- **TASK TO CARRY OUT**: Copy out each line of the listing below in which the string "smiley" occurs.

- **THE DATA**:
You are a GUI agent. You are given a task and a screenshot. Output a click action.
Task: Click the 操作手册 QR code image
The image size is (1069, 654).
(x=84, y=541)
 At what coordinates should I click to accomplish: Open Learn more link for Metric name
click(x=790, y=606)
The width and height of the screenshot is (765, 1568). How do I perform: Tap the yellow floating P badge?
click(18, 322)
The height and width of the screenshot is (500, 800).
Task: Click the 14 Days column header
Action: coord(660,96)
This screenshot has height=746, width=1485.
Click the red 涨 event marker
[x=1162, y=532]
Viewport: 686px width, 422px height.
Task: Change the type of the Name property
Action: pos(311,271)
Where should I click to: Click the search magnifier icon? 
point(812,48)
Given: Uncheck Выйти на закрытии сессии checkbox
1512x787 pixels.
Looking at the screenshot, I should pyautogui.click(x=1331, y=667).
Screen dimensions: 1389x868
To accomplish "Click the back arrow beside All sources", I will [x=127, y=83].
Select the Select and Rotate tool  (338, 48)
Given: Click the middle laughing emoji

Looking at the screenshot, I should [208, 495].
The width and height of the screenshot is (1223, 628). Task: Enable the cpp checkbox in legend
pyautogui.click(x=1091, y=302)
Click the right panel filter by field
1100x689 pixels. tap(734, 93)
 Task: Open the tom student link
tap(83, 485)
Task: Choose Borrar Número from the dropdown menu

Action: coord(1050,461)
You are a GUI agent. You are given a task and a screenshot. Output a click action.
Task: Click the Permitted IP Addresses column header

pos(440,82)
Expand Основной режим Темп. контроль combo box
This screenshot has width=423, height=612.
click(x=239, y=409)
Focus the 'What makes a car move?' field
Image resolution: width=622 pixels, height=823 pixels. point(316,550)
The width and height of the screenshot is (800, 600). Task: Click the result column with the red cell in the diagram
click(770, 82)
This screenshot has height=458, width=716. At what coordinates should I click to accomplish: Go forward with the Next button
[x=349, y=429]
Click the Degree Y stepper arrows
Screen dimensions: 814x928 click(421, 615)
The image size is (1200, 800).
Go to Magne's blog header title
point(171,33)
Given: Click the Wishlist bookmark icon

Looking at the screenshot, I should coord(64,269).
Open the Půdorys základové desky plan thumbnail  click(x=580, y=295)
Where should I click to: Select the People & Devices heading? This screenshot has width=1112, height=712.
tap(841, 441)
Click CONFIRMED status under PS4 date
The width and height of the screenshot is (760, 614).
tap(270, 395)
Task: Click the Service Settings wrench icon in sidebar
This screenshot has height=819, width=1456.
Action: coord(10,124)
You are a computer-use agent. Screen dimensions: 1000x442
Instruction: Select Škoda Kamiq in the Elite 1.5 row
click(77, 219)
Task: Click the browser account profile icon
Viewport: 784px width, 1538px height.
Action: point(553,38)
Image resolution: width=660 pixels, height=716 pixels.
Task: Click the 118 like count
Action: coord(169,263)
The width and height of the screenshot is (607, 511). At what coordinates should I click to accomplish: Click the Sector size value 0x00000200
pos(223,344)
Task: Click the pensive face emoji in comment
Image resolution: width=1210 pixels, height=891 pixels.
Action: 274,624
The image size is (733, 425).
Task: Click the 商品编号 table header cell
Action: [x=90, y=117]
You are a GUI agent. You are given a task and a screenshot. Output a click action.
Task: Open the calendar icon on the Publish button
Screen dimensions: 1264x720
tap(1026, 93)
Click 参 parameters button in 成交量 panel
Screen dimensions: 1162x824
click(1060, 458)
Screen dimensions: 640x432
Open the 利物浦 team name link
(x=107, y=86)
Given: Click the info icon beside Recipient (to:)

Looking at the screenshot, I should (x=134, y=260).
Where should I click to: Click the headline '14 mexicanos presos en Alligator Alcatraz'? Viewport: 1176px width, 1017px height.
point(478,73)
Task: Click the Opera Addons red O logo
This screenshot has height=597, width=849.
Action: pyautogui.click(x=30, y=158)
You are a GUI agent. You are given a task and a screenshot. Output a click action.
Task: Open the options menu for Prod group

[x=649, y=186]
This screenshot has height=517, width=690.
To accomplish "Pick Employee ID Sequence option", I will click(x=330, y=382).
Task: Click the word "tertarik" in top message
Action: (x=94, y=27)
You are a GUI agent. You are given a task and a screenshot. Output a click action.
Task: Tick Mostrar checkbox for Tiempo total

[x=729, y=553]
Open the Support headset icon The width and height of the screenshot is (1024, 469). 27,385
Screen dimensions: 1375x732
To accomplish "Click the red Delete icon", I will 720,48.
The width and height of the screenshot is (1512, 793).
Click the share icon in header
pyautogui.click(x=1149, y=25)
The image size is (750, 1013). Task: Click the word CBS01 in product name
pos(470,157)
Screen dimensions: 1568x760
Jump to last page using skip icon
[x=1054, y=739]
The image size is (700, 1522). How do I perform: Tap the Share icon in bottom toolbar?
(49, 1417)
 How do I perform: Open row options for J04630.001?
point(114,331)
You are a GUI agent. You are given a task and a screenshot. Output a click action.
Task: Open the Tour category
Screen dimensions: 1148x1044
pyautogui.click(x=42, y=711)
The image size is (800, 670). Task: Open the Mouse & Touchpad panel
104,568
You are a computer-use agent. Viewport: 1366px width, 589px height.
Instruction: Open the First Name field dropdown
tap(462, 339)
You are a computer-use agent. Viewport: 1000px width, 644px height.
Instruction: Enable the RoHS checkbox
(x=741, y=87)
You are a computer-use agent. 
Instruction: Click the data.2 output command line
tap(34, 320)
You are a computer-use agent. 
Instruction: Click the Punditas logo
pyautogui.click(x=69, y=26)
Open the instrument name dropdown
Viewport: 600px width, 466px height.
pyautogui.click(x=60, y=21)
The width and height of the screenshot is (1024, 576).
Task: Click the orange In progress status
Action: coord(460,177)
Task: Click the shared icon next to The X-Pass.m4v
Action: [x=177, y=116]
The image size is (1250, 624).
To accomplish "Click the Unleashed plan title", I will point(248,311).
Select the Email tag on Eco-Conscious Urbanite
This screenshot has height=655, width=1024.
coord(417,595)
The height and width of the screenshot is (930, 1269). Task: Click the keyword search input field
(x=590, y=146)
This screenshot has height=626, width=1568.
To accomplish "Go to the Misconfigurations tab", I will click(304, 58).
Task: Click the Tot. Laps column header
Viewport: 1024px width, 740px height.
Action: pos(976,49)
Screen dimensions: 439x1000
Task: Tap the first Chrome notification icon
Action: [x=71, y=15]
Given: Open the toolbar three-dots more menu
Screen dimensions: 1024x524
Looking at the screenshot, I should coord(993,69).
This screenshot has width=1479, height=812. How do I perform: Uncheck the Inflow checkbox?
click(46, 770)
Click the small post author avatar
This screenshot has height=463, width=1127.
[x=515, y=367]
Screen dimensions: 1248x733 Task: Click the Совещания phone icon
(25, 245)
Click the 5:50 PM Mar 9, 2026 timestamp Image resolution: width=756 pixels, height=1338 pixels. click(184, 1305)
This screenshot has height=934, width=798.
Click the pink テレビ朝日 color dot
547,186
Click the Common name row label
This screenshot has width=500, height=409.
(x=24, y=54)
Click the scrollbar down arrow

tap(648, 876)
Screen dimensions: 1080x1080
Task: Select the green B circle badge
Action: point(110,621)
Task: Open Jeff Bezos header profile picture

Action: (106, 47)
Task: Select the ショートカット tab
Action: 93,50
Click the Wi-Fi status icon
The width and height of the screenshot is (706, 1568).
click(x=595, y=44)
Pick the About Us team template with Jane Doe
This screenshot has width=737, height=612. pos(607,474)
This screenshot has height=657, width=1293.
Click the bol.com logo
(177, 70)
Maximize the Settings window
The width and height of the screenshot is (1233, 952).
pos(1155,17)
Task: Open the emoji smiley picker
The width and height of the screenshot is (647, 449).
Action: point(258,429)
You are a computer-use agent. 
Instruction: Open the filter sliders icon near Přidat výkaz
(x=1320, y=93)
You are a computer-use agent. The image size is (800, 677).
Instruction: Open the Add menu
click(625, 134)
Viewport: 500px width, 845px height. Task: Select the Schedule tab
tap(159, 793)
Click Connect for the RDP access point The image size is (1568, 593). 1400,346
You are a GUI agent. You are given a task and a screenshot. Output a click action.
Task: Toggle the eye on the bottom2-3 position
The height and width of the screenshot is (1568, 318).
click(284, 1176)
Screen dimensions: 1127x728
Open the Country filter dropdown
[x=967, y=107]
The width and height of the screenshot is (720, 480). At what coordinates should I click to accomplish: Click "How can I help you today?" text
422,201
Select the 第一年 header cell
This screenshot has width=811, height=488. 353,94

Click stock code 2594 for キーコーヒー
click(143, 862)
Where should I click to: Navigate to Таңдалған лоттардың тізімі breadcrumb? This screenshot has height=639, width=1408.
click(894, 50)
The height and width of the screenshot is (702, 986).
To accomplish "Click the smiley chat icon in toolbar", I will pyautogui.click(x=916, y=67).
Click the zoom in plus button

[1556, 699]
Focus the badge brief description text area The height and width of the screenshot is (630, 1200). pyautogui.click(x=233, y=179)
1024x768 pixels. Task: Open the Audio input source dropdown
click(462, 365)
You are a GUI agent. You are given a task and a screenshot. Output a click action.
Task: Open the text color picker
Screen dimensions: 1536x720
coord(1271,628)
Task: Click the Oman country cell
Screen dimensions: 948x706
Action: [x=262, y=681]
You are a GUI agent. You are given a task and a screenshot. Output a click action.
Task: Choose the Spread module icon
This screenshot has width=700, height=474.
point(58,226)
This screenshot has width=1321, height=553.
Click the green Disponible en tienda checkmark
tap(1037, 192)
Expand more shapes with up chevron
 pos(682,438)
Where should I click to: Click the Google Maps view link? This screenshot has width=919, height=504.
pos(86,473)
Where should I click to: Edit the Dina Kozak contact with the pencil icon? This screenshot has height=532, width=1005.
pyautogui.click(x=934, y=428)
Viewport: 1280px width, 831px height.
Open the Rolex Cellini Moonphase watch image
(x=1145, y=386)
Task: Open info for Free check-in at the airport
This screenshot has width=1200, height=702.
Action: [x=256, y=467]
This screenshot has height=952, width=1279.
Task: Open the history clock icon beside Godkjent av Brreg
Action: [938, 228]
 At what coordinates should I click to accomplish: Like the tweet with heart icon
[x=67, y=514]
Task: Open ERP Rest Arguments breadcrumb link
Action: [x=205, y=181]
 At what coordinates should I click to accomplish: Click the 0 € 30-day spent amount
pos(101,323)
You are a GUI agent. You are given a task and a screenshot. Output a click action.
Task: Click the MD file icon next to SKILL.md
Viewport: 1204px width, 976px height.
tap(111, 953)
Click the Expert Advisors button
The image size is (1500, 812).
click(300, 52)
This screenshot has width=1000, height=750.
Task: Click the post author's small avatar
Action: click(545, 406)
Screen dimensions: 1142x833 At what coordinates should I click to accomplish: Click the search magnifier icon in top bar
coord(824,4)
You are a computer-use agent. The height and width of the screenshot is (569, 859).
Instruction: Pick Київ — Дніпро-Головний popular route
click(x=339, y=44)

- **FINAL ANSWER**:
Task: Open the emoji smiley picker
To accomplish "Click the smiley chat icon in toolbar", I will pyautogui.click(x=916, y=67).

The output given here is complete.